We collected and tagged datasets of thousands of filler words and filled pauses from real-world speech. Using this we built a system which detects filler words in realtime and has state of the art accuracy of 92%! Now we can even figure out if the word “like” is used appropriately or as a filler word.

3) Facial Expressions:

Along with verbal communication, we realized an essential part of communication is also your non-verbals. Your hand gestures and body language play a very important role in how your message is perceived. However, we also saw an increasing shift of day to day communication in teams from in-person meetings to video conferencing systems. This led us to focus our efforts on facial expression feedback. There has been extensive research on the impact of positive facial expressions on the receptivity of your message, and quite often in web-calls, we end up not smiling enough.

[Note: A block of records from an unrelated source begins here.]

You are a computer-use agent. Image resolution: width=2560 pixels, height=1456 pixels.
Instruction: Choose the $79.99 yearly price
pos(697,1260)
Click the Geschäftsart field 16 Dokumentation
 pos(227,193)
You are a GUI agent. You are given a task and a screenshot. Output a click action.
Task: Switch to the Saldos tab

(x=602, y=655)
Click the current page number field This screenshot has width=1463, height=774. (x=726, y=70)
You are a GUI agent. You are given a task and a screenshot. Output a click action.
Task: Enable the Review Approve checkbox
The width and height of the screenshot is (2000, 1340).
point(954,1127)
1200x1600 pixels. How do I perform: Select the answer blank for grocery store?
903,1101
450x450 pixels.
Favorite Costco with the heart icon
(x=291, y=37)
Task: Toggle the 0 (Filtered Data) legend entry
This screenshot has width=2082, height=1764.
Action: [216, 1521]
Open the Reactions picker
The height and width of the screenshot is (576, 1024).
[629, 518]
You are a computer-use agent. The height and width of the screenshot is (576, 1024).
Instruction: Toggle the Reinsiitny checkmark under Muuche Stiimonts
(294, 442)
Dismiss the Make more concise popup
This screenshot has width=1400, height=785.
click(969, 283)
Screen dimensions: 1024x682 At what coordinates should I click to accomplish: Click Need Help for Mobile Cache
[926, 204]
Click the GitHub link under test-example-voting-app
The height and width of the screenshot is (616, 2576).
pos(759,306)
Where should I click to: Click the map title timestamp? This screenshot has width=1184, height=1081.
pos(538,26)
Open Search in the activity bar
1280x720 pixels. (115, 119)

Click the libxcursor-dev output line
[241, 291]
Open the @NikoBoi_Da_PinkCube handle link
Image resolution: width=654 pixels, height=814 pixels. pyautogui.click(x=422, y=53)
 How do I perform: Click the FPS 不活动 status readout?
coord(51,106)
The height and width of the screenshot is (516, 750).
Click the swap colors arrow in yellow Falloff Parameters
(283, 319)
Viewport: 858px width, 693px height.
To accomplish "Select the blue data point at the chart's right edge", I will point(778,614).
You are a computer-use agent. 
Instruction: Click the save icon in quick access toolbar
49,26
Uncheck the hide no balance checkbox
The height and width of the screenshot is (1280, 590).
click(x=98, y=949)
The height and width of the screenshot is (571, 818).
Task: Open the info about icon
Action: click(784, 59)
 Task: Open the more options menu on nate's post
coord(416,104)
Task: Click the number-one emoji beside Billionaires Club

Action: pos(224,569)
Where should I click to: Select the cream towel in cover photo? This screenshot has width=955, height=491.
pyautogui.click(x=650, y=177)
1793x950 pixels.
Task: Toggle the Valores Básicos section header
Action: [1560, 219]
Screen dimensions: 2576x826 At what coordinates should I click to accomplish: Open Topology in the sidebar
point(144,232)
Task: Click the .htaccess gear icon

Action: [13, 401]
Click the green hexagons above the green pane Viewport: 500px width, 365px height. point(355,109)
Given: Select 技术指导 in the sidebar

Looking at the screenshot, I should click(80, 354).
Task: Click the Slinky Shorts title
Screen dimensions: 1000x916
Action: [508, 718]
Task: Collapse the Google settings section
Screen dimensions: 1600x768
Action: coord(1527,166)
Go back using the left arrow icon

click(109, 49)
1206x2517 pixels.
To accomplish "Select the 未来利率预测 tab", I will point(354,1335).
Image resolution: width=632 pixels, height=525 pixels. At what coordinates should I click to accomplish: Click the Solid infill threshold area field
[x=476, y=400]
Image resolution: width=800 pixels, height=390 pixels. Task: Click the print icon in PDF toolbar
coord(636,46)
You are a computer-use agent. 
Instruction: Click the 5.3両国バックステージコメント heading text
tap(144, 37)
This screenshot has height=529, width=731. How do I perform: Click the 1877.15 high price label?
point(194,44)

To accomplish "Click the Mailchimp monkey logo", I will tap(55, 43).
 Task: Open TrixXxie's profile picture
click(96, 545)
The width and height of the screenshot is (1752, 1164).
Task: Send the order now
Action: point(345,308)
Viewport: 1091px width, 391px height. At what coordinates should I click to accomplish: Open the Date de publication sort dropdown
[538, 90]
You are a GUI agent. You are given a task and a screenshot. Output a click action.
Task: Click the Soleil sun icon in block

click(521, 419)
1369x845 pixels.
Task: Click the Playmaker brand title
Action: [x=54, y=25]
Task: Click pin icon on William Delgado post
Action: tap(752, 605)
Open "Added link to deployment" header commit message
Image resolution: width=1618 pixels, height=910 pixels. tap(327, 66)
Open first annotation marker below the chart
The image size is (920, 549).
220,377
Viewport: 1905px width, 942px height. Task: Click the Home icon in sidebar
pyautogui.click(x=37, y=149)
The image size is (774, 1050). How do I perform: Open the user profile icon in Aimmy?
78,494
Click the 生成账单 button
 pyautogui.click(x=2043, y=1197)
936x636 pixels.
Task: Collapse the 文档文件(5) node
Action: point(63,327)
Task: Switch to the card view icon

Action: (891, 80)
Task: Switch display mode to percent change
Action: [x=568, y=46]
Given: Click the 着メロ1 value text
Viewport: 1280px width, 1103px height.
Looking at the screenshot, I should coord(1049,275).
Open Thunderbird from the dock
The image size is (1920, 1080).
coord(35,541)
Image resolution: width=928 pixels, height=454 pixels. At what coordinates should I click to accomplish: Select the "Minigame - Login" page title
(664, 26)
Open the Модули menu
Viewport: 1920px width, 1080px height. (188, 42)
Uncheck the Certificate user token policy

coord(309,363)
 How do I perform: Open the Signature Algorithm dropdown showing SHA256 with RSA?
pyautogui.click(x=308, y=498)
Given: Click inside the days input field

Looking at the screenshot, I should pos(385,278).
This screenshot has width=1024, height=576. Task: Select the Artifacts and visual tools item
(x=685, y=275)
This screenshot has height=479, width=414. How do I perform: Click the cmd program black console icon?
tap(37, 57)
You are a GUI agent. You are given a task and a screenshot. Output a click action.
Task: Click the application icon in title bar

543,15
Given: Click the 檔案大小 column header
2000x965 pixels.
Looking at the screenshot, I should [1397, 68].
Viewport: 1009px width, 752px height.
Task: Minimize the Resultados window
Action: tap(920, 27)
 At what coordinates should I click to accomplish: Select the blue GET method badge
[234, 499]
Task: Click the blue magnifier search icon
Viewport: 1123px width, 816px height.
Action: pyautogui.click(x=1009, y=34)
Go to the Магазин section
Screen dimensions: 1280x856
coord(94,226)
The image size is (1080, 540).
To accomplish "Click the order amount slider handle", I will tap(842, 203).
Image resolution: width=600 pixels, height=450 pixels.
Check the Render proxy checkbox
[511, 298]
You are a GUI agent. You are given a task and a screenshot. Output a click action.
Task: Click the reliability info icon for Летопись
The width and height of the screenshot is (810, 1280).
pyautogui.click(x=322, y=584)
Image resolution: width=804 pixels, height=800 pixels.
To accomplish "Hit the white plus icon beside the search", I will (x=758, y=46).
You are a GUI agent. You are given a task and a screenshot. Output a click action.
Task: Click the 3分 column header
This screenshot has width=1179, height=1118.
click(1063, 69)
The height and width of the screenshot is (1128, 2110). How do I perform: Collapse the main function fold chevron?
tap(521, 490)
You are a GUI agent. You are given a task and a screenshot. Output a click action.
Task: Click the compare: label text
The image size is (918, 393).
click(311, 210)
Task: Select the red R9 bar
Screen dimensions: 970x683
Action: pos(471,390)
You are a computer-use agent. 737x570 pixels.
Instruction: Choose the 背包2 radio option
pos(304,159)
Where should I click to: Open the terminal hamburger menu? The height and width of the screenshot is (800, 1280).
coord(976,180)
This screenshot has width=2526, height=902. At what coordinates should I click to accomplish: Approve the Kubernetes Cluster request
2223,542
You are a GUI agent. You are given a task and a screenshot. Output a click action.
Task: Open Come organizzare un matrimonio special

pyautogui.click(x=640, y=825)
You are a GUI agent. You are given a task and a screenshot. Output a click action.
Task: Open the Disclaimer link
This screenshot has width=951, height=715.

We used advanced machine learning to train models to detect facial expressiveness with a state of the art 88% accuracy. We map various emotions to figure out if your emotions were positive, neutral or negative.

4) Energy

We’ve all been to conferences where an incredibly dull speaker takes the podium and makes every minute seem like an hour. The speaker may have great content, but the inability to express it kills the speaker’s (and their organization’s) credibility instantly. So it was critical for us to give feedback on a speaker’s energy variation. Technically it was a fascinating problem to solve. How do we figure out if a person sounds monotone? And how do we provide feedback to help a person improve?

Our first approach led us to create a “pitch + volume” based system to detect the perceived energy of a system. This allowed us to measure energy variation on a speech by speech basis and give both positive and negative feedback on their energy variation.

5) Feedback

With all of this data, we needed to figure out a way to give a user digestible bite-sized feedback. And in order for feedback to be effective, you have to give both positive and negative feedback. We thus built a unique natural language generation engine which crunches all of Orai’s AI-driven speech analysis and provides human-like feedback every time you practice on Orai. We also added support for 10 different English accents so that people from diverse parts of the world are able to get the most out of Orai. And along with that, we were able to package everything in such a way that >95% of recordings done on Orai returned results within 10 seconds of a user tapping the stop button.

P.S: Over time we’ve also added feedback on spoken clarity and use of pauses. Both of these came as suggestions from users and are proving to be strong feedback metrics. We’re also working on a lot of exciting new feedback areas which we believe will us help speakers around the world become even more confident in their communication.